[Stored items]
<<<<
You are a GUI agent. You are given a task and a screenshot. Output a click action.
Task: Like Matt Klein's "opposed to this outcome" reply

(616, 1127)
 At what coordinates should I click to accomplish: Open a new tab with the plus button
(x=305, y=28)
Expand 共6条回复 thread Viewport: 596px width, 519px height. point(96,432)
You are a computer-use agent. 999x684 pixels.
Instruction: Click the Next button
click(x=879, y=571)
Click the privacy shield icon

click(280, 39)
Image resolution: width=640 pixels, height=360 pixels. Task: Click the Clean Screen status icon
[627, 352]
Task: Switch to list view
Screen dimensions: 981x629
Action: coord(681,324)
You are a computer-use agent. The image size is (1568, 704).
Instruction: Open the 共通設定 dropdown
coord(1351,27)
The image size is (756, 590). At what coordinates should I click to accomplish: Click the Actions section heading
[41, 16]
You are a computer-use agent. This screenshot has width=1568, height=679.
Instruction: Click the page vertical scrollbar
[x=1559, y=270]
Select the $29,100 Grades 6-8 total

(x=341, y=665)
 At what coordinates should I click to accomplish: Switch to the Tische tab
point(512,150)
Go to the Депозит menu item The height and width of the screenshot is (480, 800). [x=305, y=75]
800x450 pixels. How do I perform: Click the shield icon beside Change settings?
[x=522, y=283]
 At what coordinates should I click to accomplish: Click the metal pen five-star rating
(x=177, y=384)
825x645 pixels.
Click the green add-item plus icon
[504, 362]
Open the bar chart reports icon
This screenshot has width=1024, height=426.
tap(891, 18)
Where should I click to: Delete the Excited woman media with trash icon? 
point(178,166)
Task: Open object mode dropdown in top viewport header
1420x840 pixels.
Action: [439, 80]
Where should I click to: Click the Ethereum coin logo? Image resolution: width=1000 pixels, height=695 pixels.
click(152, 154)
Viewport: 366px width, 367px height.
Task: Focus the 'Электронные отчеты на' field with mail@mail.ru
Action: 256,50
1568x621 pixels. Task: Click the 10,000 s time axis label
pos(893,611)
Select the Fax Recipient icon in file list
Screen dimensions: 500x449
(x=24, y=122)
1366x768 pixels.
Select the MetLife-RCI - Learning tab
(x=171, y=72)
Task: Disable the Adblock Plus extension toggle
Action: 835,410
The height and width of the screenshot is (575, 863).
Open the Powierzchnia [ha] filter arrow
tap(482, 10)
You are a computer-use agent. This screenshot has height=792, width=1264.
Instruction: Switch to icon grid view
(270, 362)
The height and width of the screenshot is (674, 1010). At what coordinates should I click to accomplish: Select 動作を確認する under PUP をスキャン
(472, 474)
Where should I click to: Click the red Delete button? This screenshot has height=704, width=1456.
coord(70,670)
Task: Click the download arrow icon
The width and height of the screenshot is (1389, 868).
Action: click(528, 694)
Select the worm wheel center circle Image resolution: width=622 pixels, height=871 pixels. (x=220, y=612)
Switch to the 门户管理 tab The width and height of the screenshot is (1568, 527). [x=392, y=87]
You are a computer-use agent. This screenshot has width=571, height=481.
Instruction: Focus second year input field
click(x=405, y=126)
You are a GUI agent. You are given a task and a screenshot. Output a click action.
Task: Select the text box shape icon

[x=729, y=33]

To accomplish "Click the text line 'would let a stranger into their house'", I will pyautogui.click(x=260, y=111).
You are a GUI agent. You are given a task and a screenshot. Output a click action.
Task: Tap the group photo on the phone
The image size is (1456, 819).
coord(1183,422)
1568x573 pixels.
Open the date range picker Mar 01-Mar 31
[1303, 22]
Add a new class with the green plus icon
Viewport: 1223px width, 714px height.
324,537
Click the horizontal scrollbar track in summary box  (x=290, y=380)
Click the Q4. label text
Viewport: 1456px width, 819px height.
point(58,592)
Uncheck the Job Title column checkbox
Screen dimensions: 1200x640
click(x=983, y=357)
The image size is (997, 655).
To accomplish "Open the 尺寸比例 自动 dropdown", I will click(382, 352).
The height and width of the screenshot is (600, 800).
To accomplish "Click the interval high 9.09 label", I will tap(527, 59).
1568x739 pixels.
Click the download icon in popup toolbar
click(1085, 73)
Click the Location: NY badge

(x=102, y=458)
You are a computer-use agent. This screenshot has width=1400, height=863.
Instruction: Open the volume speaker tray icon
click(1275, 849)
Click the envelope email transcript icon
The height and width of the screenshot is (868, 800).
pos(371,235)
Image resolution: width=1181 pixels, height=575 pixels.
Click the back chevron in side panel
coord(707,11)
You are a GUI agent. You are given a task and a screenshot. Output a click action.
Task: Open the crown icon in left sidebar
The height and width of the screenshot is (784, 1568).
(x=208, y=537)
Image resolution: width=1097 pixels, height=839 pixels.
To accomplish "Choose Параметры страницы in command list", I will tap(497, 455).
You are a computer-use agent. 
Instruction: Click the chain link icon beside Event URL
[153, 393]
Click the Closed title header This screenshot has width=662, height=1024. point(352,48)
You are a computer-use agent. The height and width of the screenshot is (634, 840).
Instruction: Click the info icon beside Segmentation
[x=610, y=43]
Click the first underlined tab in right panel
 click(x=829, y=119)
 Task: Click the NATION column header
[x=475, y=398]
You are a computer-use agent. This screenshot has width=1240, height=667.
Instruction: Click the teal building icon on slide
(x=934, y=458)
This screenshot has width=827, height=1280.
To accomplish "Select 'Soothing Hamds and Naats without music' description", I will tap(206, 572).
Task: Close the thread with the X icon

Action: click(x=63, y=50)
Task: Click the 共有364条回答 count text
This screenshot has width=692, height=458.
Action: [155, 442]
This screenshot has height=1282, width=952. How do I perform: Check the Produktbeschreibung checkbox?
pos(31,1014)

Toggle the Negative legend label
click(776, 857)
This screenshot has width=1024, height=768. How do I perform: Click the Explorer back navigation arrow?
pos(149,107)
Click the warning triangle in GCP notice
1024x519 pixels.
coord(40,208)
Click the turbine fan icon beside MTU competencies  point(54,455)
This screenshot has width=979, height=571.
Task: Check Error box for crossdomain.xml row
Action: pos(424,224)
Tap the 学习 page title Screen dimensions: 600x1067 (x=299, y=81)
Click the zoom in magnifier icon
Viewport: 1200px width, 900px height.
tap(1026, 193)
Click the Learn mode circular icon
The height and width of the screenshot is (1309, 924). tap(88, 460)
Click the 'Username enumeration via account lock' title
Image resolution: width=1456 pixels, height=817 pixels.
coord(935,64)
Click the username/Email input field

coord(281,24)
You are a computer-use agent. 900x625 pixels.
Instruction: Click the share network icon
>>>>
• WHAT IS REQUIRED: Return each line of the data where the word "list" appears.

• WORKED SOLUTION:
Task: Switch to list view
Select the Fax Recipient icon in file list
To accomplish "Choose Параметры страницы in command list", I will tap(497, 455).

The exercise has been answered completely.